Every line of the material must be reproduced exactly.

:: Given records

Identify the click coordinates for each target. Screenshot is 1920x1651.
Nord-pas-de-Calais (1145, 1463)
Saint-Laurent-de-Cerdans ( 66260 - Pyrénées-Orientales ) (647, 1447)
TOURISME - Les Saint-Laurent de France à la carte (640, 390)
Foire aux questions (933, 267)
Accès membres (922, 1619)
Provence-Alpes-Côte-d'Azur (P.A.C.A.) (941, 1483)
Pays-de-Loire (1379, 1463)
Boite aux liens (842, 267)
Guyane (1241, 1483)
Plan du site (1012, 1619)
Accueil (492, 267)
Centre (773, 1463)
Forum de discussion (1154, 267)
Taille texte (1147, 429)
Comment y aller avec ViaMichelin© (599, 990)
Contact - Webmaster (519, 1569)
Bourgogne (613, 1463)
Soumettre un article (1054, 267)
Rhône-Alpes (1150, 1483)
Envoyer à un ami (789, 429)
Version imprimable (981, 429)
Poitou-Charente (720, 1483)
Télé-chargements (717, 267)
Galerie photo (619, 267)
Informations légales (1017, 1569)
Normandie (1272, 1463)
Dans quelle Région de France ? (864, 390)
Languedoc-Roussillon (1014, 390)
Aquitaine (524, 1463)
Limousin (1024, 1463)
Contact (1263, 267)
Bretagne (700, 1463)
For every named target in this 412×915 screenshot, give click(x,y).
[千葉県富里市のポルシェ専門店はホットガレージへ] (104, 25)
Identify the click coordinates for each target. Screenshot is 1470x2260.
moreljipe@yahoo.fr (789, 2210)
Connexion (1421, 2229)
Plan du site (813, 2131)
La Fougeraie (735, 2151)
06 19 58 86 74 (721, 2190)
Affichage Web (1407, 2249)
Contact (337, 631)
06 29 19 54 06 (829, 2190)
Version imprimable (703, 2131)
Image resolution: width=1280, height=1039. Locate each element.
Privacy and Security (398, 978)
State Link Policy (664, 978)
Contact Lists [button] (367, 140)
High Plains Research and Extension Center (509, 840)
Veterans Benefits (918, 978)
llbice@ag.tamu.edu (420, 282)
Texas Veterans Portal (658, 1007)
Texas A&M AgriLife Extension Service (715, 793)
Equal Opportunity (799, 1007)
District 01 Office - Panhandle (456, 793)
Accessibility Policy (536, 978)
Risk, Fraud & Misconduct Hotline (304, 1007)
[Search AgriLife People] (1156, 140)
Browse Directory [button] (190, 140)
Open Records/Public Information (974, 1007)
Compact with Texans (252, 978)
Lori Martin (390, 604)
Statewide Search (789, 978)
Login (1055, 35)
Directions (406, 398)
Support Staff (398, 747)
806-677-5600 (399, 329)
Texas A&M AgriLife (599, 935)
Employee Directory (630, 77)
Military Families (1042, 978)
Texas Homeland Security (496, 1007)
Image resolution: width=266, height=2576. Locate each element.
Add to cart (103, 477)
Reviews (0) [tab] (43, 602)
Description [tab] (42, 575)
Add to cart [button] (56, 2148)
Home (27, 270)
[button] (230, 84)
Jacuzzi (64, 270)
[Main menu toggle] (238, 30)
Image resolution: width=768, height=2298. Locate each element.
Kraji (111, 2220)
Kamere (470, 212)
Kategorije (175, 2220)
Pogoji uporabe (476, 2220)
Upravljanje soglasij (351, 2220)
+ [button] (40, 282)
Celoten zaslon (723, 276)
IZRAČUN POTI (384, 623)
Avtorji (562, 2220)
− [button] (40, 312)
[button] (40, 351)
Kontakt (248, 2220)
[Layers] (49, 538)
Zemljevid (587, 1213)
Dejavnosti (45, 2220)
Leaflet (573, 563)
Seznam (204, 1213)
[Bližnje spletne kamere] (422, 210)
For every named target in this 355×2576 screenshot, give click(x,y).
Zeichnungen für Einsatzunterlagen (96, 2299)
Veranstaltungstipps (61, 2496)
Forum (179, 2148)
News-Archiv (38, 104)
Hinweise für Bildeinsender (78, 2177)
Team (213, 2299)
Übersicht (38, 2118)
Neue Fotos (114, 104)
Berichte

::::

# Answer for the task:
Identify the click coordinates for each target. Screenshot is 1920x1651.
Nord-pas-de-Calais (1145, 1463)
Saint-Laurent-de-Cerdans ( 66260 - Pyrénées-Orientales ) (647, 1447)
TOURISME - Les Saint-Laurent de France à la carte (640, 390)
Foire aux questions (933, 267)
Accès membres (922, 1619)
Provence-Alpes-Côte-d'Azur (P.A.C.A.) (941, 1483)
Pays-de-Loire (1379, 1463)
Boite aux liens (842, 267)
Guyane (1241, 1483)
Plan du site (1012, 1619)
Accueil (492, 267)
Centre (773, 1463)
Forum de discussion (1154, 267)
Taille texte (1147, 429)
Comment y aller avec ViaMichelin© (599, 990)
Contact - Webmaster (519, 1569)
Bourgogne (613, 1463)
Soumettre un article (1054, 267)
Rhône-Alpes (1150, 1483)
Envoyer à un ami (789, 429)
Version imprimable (981, 429)
Poitou-Charente (720, 1483)
Télé-chargements (717, 267)
Galerie photo (619, 267)
Informations légales (1017, 1569)
Normandie (1272, 1463)
Dans quelle Région de France ? (864, 390)
Languedoc-Roussillon (1014, 390)
Aquitaine (524, 1463)
Limousin (1024, 1463)
Contact (1263, 267)
Bretagne (700, 1463)
For every named target in this 412×915 screenshot, give click(x,y).
[千葉県富里市のポルシェ専門店はホットガレージへ] (104, 25)
Identify the click coordinates for each target. Screenshot is 1470x2260.
moreljipe@yahoo.fr (789, 2210)
Connexion (1421, 2229)
Plan du site (813, 2131)
La Fougeraie (735, 2151)
06 19 58 86 74 (721, 2190)
Affichage Web (1407, 2249)
Contact (337, 631)
06 29 19 54 06 (829, 2190)
Version imprimable (703, 2131)
Image resolution: width=1280, height=1039. Locate each element.
Privacy and Security (398, 978)
State Link Policy (664, 978)
Contact Lists [button] (367, 140)
High Plains Research and Extension Center (509, 840)
Veterans Benefits (918, 978)
llbice@ag.tamu.edu (420, 282)
Texas Veterans Portal (658, 1007)
Texas A&M AgriLife Extension Service (715, 793)
Equal Opportunity (799, 1007)
District 01 Office - Panhandle (456, 793)
Accessibility Policy (536, 978)
Risk, Fraud & Misconduct Hotline (304, 1007)
[Search AgriLife People] (1156, 140)
Browse Directory [button] (190, 140)
Open Records/Public Information (974, 1007)
Compact with Texans (252, 978)
Lori Martin (390, 604)
Statewide Search (789, 978)
Login (1055, 35)
Directions (406, 398)
Support Staff (398, 747)
806-677-5600 (399, 329)
Texas A&M AgriLife (599, 935)
Employee Directory (630, 77)
Military Families (1042, 978)
Texas Homeland Security (496, 1007)
Image resolution: width=266, height=2576. Locate each element.
Add to cart (103, 477)
Reviews (0) [tab] (43, 602)
Description [tab] (42, 575)
Add to cart [button] (56, 2148)
Home (27, 270)
[button] (230, 84)
Jacuzzi (64, 270)
[Main menu toggle] (238, 30)
Image resolution: width=768, height=2298. Locate each element.
Kraji (111, 2220)
Kamere (470, 212)
Kategorije (175, 2220)
Pogoji uporabe (476, 2220)
Upravljanje soglasij (351, 2220)
+ [button] (40, 282)
Celoten zaslon (723, 276)
IZRAČUN POTI (384, 623)
Avtorji (562, 2220)
− [button] (40, 312)
[button] (40, 351)
Kontakt (248, 2220)
[Layers] (49, 538)
Zemljevid (587, 1213)
Dejavnosti (45, 2220)
Leaflet (573, 563)
Seznam (204, 1213)
[Bližnje spletne kamere] (422, 210)
For every named target in this 355×2576 screenshot, give click(x,y).
Zeichnungen für Einsatzunterlagen (96, 2299)
Veranstaltungstipps (61, 2496)
Forum (179, 2148)
News-Archiv (38, 104)
Hinweise für Bildeinsender (78, 2177)
Team (213, 2299)
Übersicht (38, 2118)
Neue Fotos (114, 104)
Berichte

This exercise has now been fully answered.